Choice of Anesthetic Technique

The choice of anesthetic technique varies among centers, with no clear superior method, and generally follows the dictates of the well-described considerations for operative neuroanesthesia. At UCSF we typically provide monitored anesthesia care (MAC, sedation) to patients undergoing diagnostic angiography as long as the patients are cooperative and can remain still during image acquisition. Patients receiving therapeutic intervention involving intracranial blood vessels and patients undergoing spinal angiography typically receive general anesthesia (GA).
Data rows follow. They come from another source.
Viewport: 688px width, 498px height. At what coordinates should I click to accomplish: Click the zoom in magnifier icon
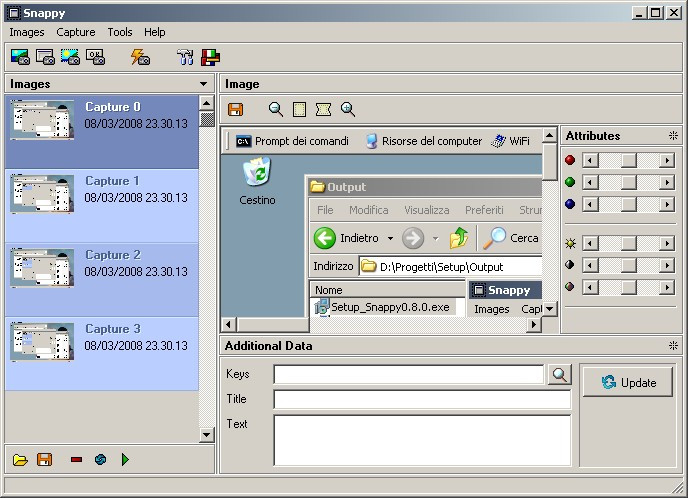coord(348,109)
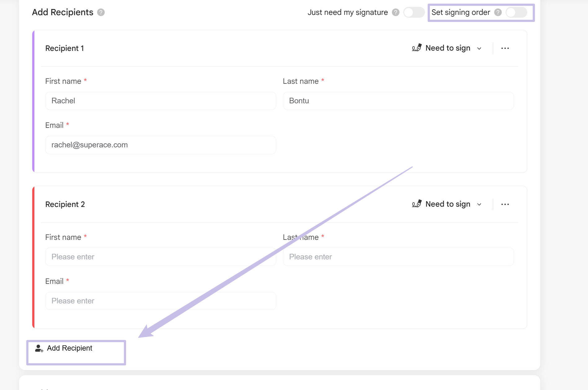Focus Recipient 2 email input
The width and height of the screenshot is (588, 390).
point(161,301)
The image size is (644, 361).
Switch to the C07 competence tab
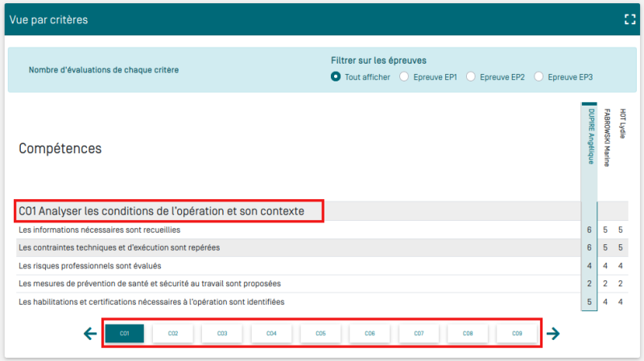tap(419, 334)
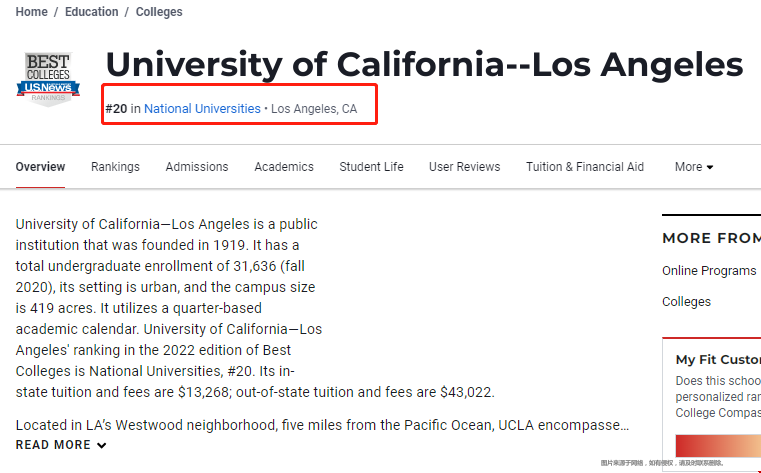Image resolution: width=761 pixels, height=473 pixels.
Task: Open the Home breadcrumb link
Action: pyautogui.click(x=32, y=12)
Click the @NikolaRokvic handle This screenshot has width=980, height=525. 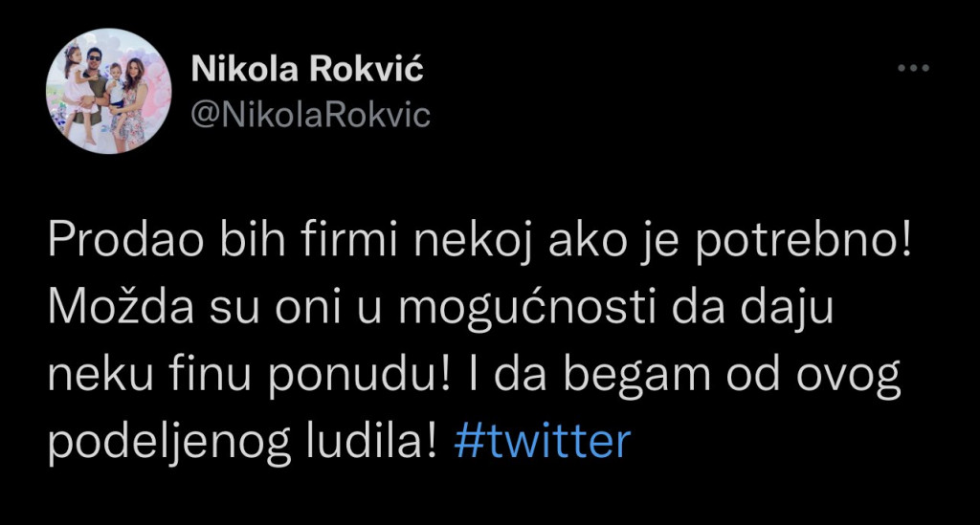point(311,115)
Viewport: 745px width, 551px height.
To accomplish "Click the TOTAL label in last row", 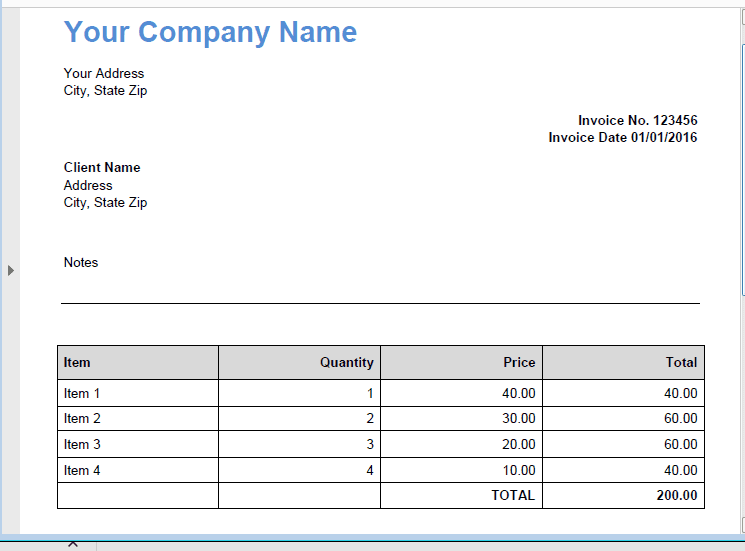I will coord(461,495).

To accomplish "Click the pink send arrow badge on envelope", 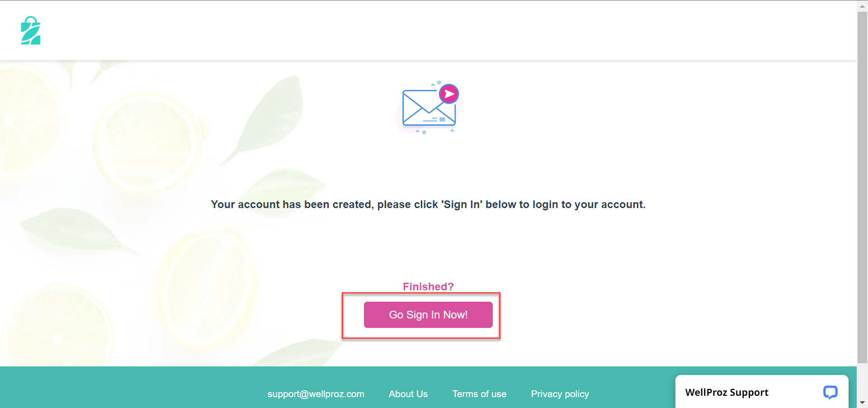I will pyautogui.click(x=449, y=94).
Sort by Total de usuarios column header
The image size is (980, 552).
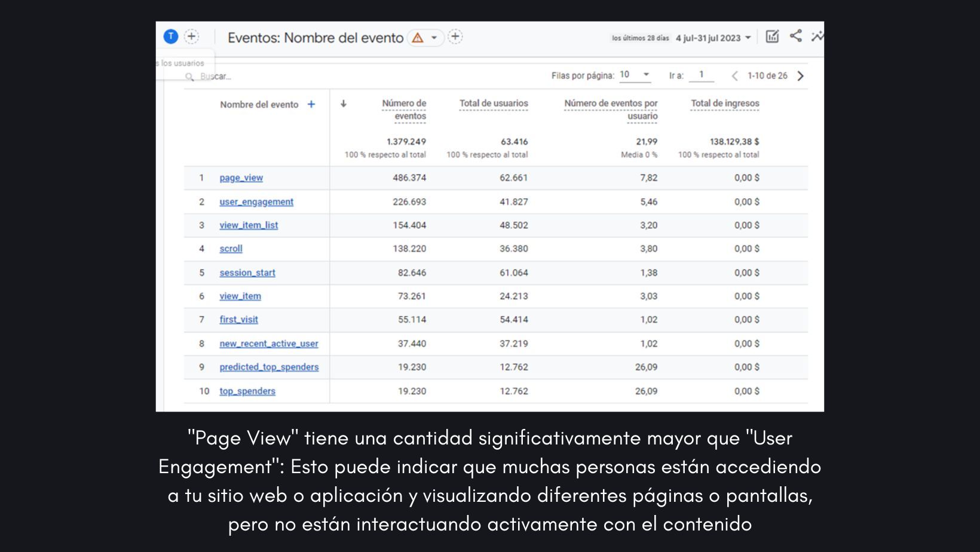point(494,103)
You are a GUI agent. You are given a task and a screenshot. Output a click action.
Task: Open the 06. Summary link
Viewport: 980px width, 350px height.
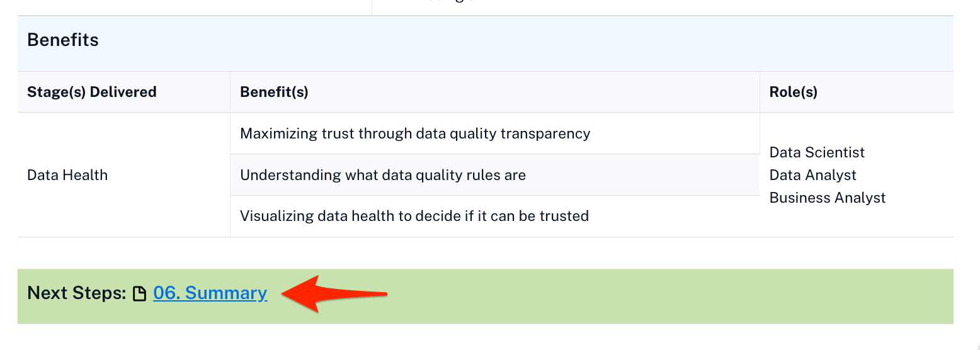(210, 293)
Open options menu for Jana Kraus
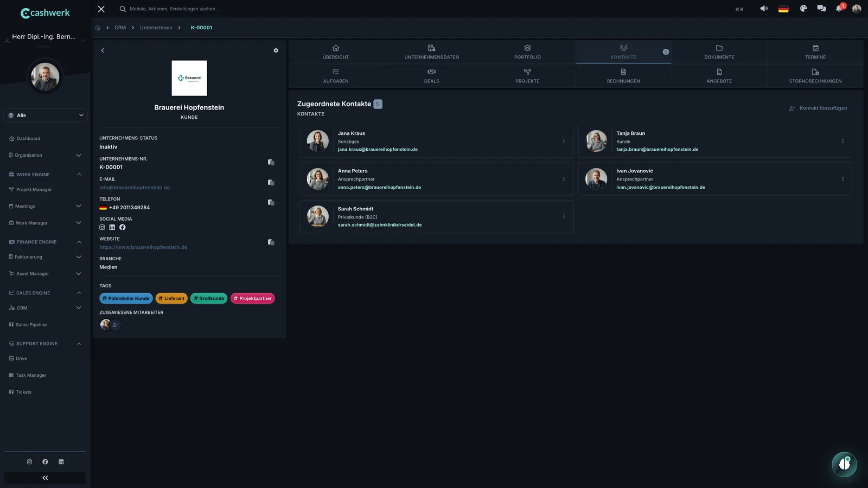 pyautogui.click(x=564, y=141)
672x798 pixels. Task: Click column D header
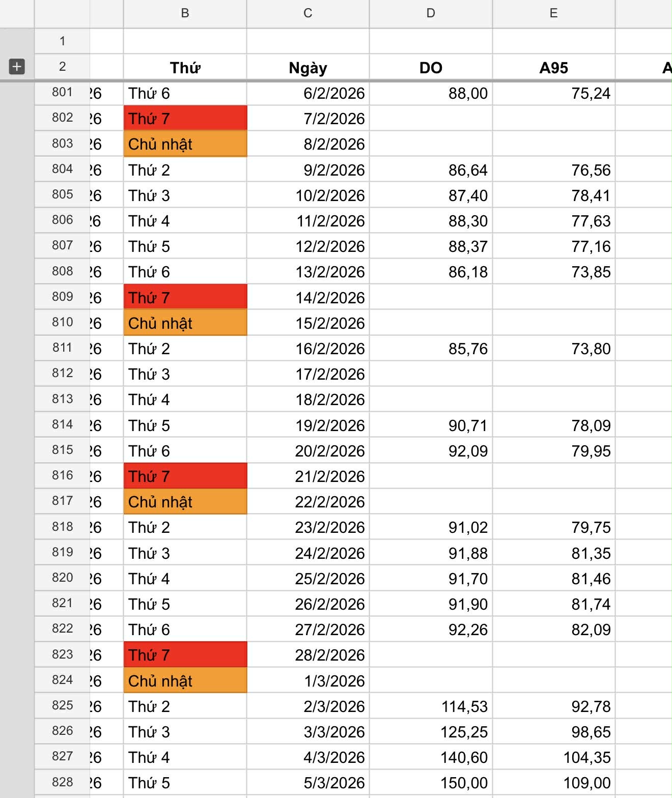(x=431, y=14)
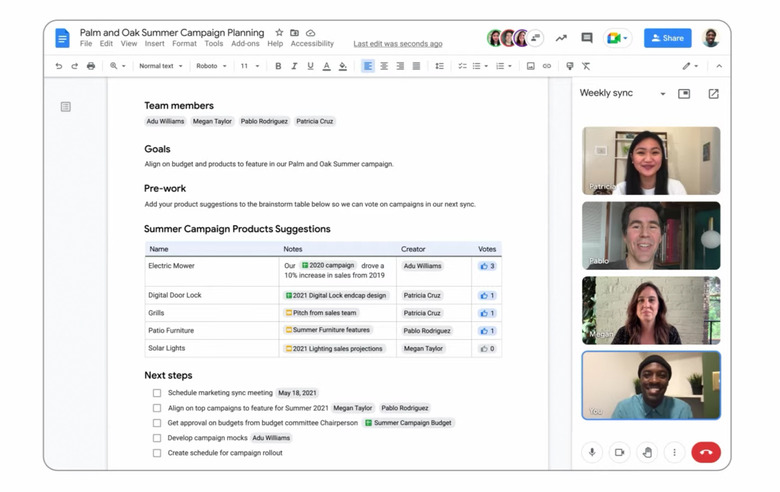This screenshot has width=780, height=492.
Task: Turn off camera in meeting panel
Action: click(x=619, y=452)
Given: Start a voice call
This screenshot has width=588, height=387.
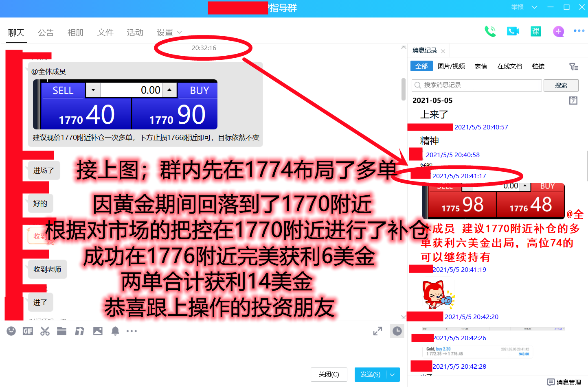Looking at the screenshot, I should (490, 31).
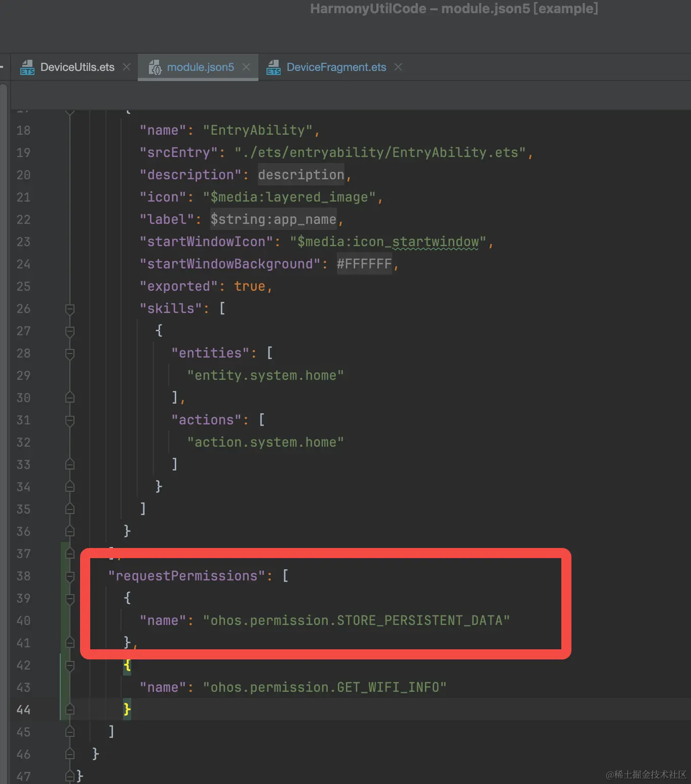Screen dimensions: 691x784
Task: Fold the permission object on line 42
Action: [x=70, y=665]
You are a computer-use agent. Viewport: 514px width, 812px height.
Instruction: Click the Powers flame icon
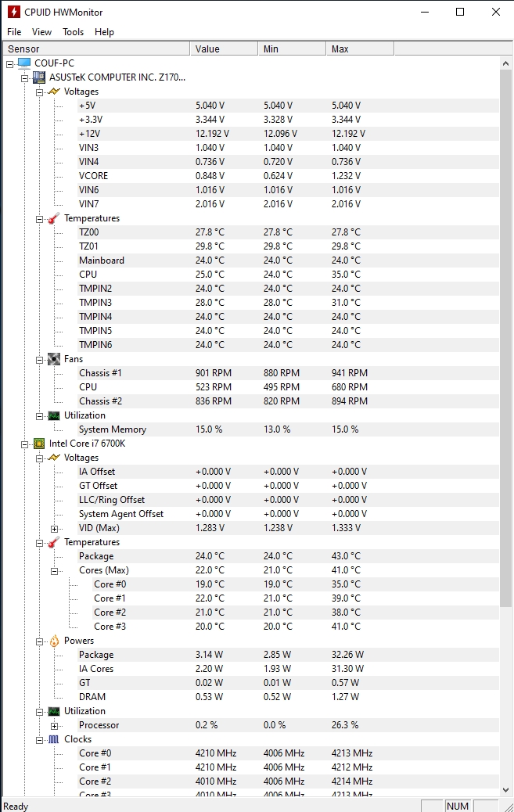(x=53, y=641)
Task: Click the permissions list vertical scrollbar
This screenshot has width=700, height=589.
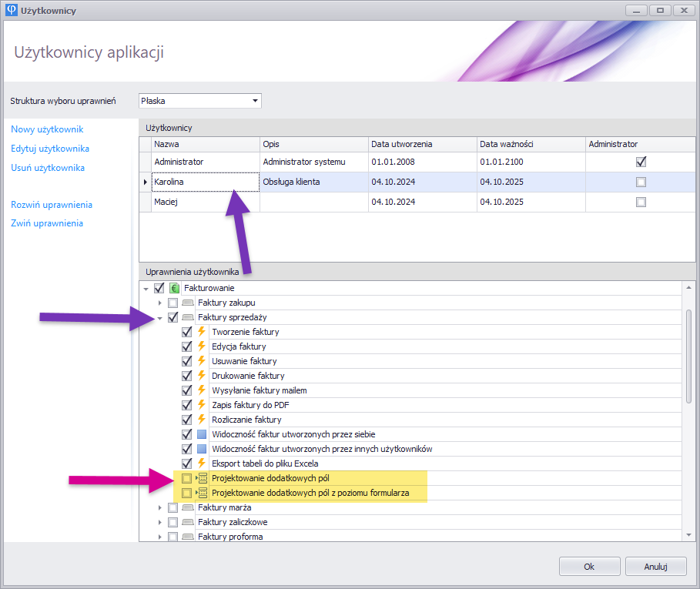Action: (689, 354)
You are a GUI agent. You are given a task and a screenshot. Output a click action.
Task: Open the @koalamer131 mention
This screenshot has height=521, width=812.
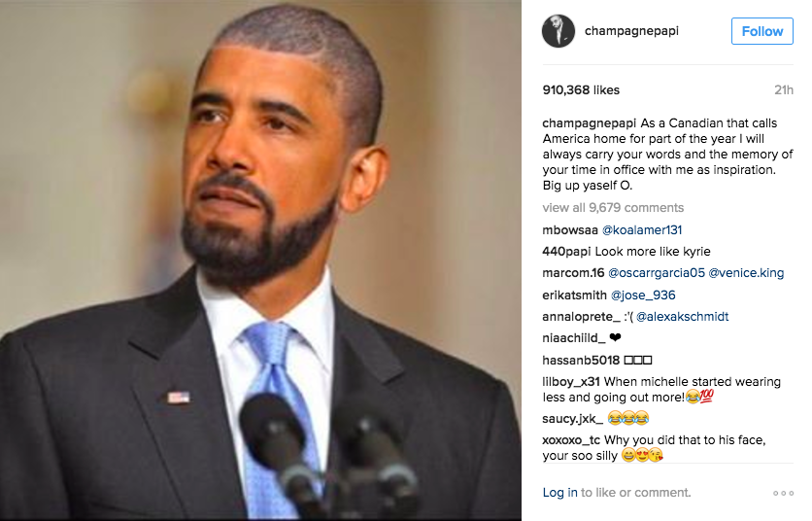[642, 229]
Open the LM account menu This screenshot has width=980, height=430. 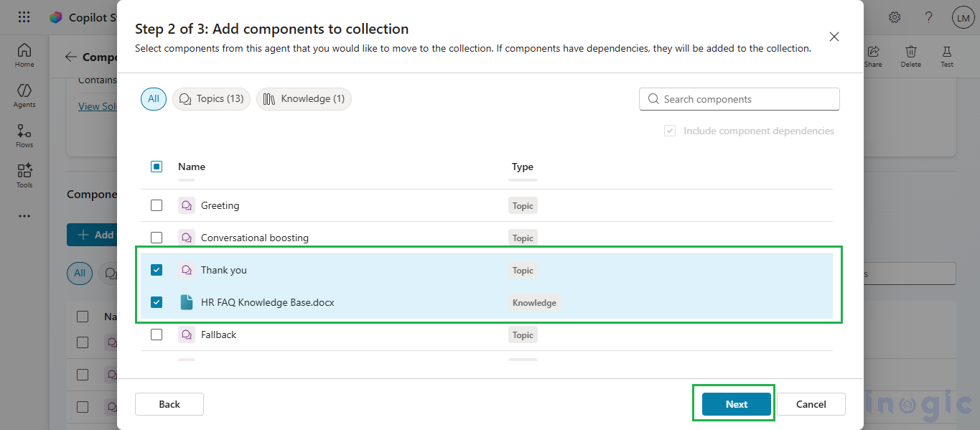(963, 17)
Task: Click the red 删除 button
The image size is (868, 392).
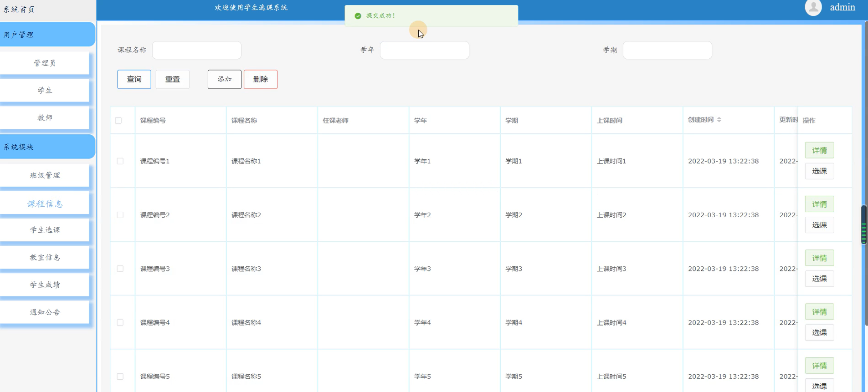Action: tap(261, 79)
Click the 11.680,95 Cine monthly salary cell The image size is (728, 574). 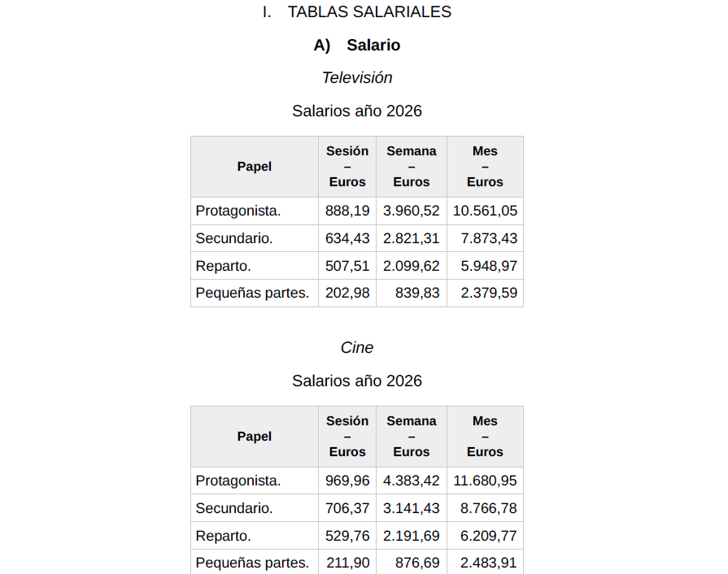pos(486,481)
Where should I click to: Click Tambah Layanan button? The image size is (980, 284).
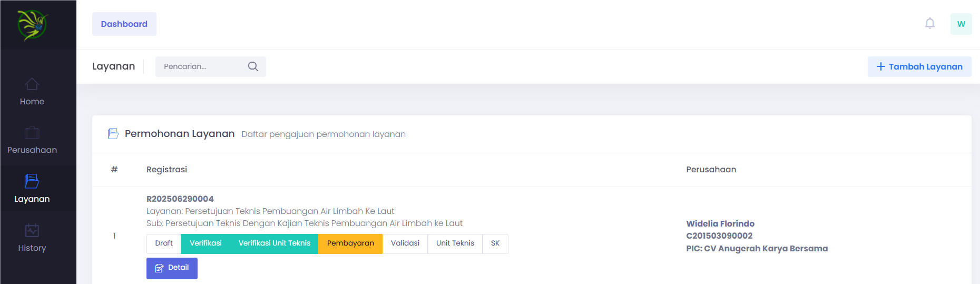[919, 67]
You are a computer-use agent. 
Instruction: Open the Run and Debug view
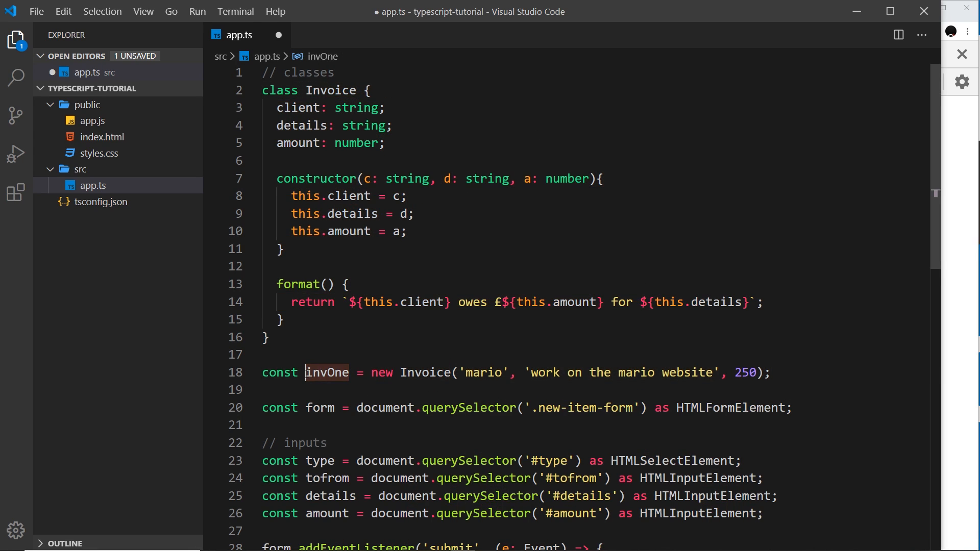pos(16,154)
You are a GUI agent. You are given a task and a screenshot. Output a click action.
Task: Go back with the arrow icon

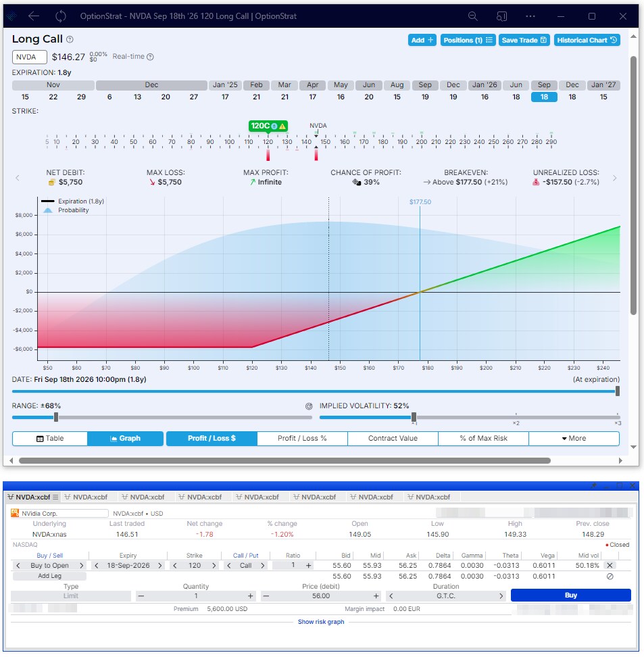click(34, 16)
Secure intravenous (IV) access should be available with adequate extension tubing to allow drug and fluid administration at maximal distance from the image intensifier during fluoroscopy. Access to intravenous or arterial catheters and EVDs can be difficult when the patient is draped with the arms restrained at the sides. Primary anesthetic or vasoactive agent infusions should be given through proximal ports with minimal dead space.

Monitoring

In addition to the standard monitors specified by the American Society of Anesthesiologists, capnography sampling via the sampling port of the nasal cannula is used during IV sedation.

For intracranial procedures and postoperative care, beat-to-beat arterial pressure monitoring and blood sampling can be facilitated by the placement of an intra-arterial catheter. A side port of the femoral artery introducer sheath can also be used, but the sheath is usually removed immediately after the procedure. In a patient who requires continuous blood pressure monitoring or frequent blood sampling postoperatively, it is convenient to have a separate radial arterial catheter. Electrophysiologic monitoring is not commonly used.

With a coaxial or triaxial catheter system, arterial pressure at the carotid artery, the vertebral artery, and the distal cerebral circulation can be measured. Pressures in these distal catheters usually underestimate systolic and overestimate diastolic pressure; however, mean pressures are reliable. Bladder catheters assist in fluid management as well as patient comfort; a significant volume of heparinized flush solution and radiographic contrast agent may be used. Sodium bicarbonate infusions are used to reduce potential renal injury, especially in patients with abnormal renal function. The infusion is typically started before the procedure, and continued till after the end of procedure.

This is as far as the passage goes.